How does the Blockchain World Wire work, and how does it stack up to the competition?

"The world has been using the same network to process financial transactions for 50 years. And even though globalization has changed the world, payment fees and other financial barriers remain the same. But now there’s a new way to move money," IBM states in its introduction of the Blockchain World Wire (BWW).

It's a not-too-subtle jab at SWIFT, the half-century-old international payment network that was once revolutionary but has now become more synonymous with high fees, opacity and unnecessary inefficiencies. Ripple took the same tack with its XRP-based payment solutions and has so far been even more blunt in its intentions to replace rather than join SWIFT.

How BWW works

It's pretty straightforward, at least on the front end.

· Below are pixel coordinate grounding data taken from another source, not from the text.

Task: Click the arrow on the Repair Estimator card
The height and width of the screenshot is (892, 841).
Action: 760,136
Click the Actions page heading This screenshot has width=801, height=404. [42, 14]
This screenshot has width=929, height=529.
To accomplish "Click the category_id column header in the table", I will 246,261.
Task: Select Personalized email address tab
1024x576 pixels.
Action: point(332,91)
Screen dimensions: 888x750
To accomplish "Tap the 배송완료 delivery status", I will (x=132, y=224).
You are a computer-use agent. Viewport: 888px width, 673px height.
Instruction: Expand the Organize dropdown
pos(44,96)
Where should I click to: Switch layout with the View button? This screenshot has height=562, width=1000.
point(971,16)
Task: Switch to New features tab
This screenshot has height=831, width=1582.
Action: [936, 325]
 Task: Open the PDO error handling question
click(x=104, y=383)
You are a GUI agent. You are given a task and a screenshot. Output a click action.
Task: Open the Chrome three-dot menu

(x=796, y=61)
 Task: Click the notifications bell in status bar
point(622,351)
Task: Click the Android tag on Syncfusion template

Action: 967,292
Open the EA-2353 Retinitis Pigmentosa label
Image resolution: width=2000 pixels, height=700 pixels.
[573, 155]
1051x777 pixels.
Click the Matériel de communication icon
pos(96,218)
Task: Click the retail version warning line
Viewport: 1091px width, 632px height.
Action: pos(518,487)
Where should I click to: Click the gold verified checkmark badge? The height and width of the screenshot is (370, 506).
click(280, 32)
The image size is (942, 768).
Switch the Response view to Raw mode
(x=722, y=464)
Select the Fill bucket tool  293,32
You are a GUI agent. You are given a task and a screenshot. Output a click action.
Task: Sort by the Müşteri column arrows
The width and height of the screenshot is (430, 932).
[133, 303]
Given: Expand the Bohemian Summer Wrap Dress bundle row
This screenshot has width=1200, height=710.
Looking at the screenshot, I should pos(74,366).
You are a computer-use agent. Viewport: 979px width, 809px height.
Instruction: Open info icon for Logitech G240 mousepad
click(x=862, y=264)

  1. Two financial institutions connect their existing payment systems to BWW's API.
  2. The sender sets up a payment by selecting the initial currency they want to transfer, what kind of currency they want it to arrive as and which digital asset they'd like to use as an intermediary.
  3. The sender pushes a button.
  4. The system seamlessly converts the starting currency into the chosen intermediary digital asset and then into the arriving currency. It all takes place in a matter of seconds and is immutably recorded onto a blockchain for clearing.

Functionally, this is like a single automated system to replace the expensive nest of intermediary banks involved in a SWIFT transfer.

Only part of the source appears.